### GOAL OF THE EXERCISE
Could you print every line from the first one of the records below through the line containing "You are a computer-use agent. Image", with both included and nothing else?

### INPUT MATERIAL
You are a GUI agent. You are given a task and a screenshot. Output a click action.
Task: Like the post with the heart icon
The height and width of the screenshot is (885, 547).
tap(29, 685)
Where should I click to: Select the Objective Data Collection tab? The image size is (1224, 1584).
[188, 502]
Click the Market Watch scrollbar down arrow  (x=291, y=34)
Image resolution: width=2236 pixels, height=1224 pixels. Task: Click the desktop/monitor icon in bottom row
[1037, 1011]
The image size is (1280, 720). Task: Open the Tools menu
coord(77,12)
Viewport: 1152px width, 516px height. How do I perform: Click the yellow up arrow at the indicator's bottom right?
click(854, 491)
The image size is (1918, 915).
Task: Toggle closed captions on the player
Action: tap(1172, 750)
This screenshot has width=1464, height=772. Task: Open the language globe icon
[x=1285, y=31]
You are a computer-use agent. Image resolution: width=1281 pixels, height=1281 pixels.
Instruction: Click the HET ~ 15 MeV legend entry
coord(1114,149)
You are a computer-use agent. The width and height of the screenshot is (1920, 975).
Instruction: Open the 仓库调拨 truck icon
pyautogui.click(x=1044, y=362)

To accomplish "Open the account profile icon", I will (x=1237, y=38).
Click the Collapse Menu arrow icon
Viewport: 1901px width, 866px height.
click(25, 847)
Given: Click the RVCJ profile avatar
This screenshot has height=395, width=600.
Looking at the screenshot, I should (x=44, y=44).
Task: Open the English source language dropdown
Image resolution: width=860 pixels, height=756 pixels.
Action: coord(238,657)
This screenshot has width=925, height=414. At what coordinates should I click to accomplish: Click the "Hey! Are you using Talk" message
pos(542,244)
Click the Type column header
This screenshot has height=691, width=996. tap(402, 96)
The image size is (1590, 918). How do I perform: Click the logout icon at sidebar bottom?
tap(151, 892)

### THE ANSWER
You are a GUI agent. You are given a task and a screenshot. Output a click action.
Task: Like the post with the heart icon
The height and width of the screenshot is (885, 547).
tap(29, 685)
Where should I click to: Select the Objective Data Collection tab? The image size is (1224, 1584).
[188, 502]
Click the Market Watch scrollbar down arrow  (x=291, y=34)
Image resolution: width=2236 pixels, height=1224 pixels. Task: Click the desktop/monitor icon in bottom row
[1037, 1011]
The image size is (1280, 720). Task: Open the Tools menu
coord(77,12)
Viewport: 1152px width, 516px height. How do I perform: Click the yellow up arrow at the indicator's bottom right?
click(854, 491)
The image size is (1918, 915).
Task: Toggle closed captions on the player
Action: tap(1172, 750)
This screenshot has width=1464, height=772. Task: Open the language globe icon
[x=1285, y=31]
You are a computer-use agent. Image resolution: width=1281 pixels, height=1281 pixels.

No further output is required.